● **Problem**:
Please give the lines below again exactly as they stand, from the one that contains "Where should I" up to and including the one that contains "The width and", leaving all pictures out.

● **Supplied material**:
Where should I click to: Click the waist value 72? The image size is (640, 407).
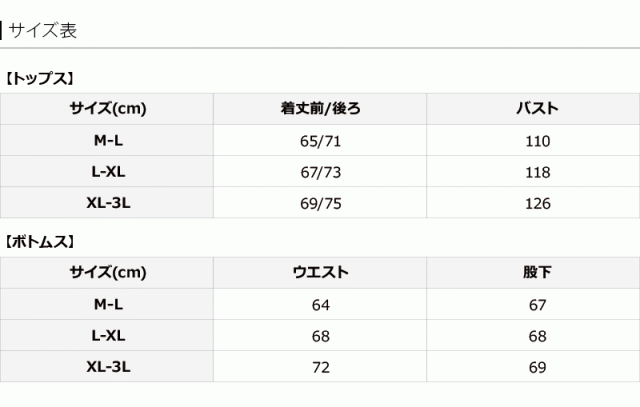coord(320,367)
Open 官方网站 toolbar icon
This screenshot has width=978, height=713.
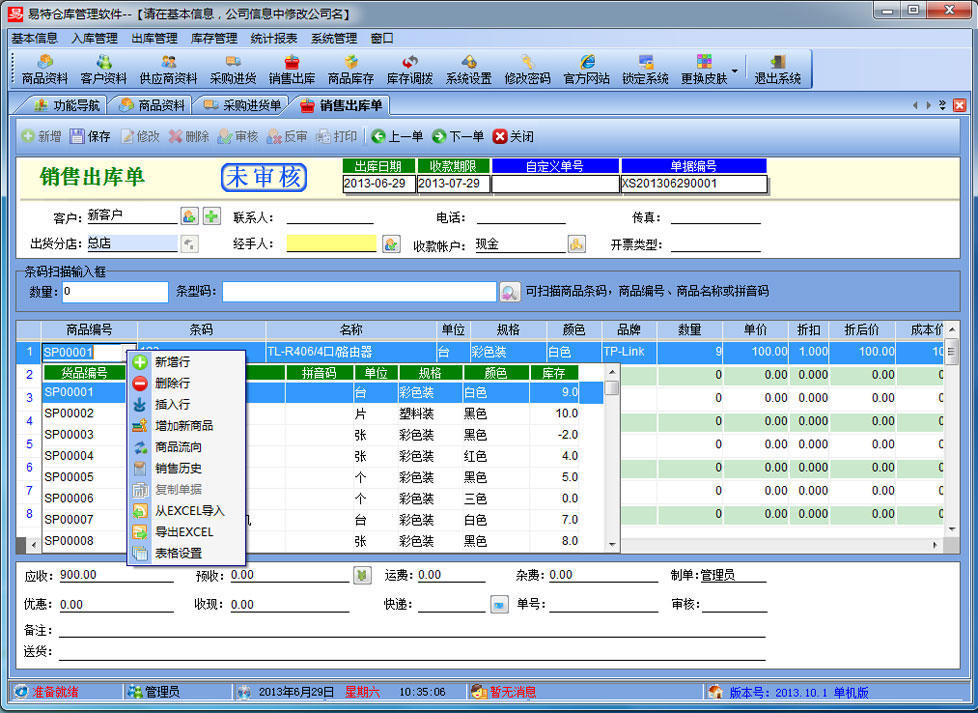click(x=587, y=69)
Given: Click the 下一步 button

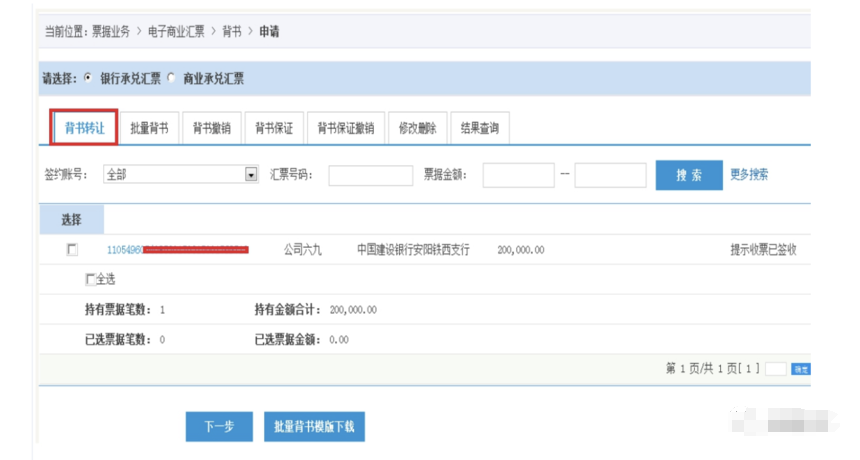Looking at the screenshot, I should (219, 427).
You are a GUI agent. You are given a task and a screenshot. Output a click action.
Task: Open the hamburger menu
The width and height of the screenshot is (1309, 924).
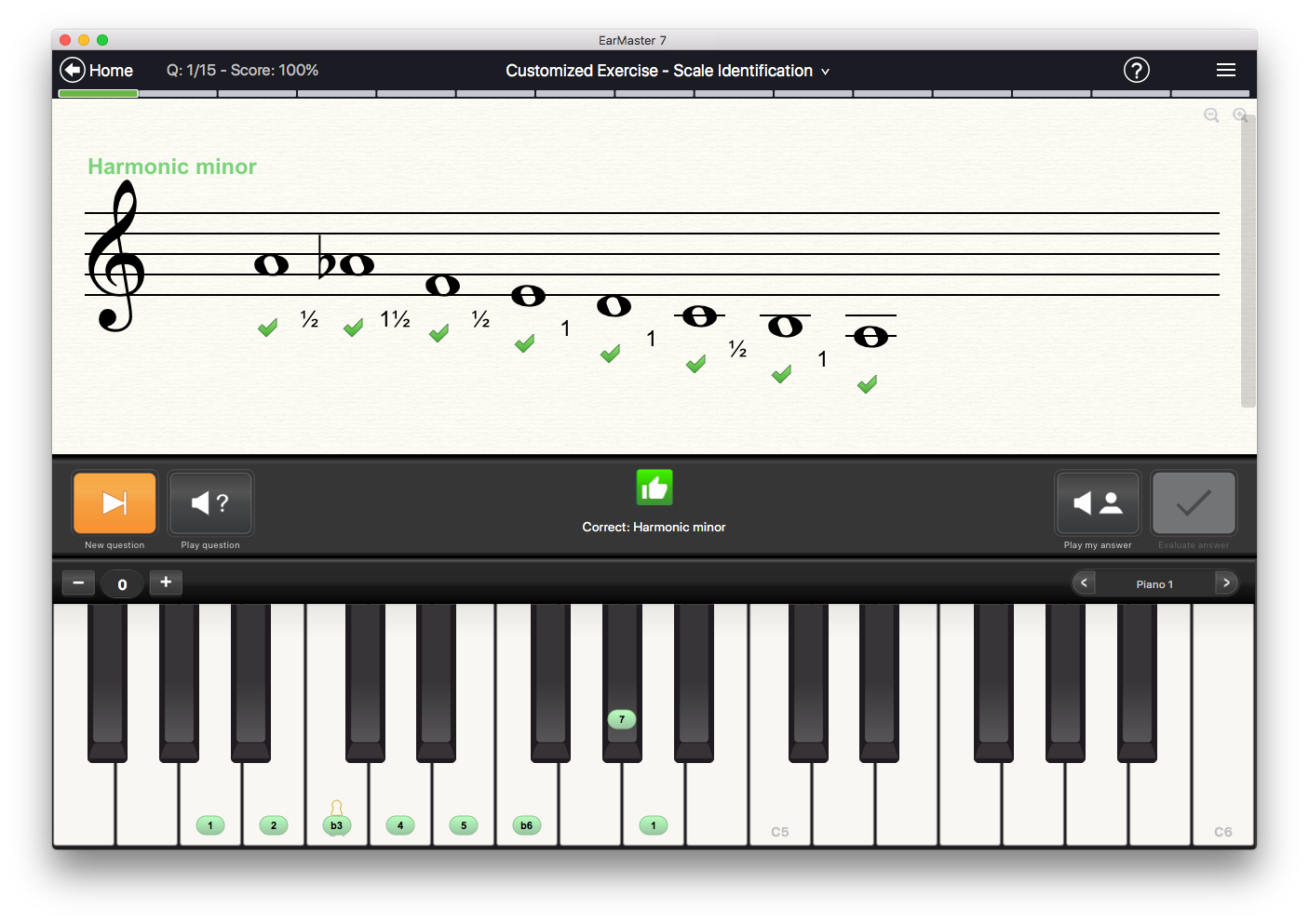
...
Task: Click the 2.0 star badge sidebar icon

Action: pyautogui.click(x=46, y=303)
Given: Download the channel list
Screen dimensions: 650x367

● **Result of this exercise**:
Where should I click to: Click the waist value 72? The image size is (640, 407).
coord(320,367)
Open 官方网站 toolbar icon
This screenshot has width=978, height=713.
click(x=587, y=69)
Given: Click the 下一步 button

Looking at the screenshot, I should (219, 427).
You are a GUI agent. You are given a task and a screenshot. Output a click action.
Task: Open the hamburger menu
The width and height of the screenshot is (1309, 924).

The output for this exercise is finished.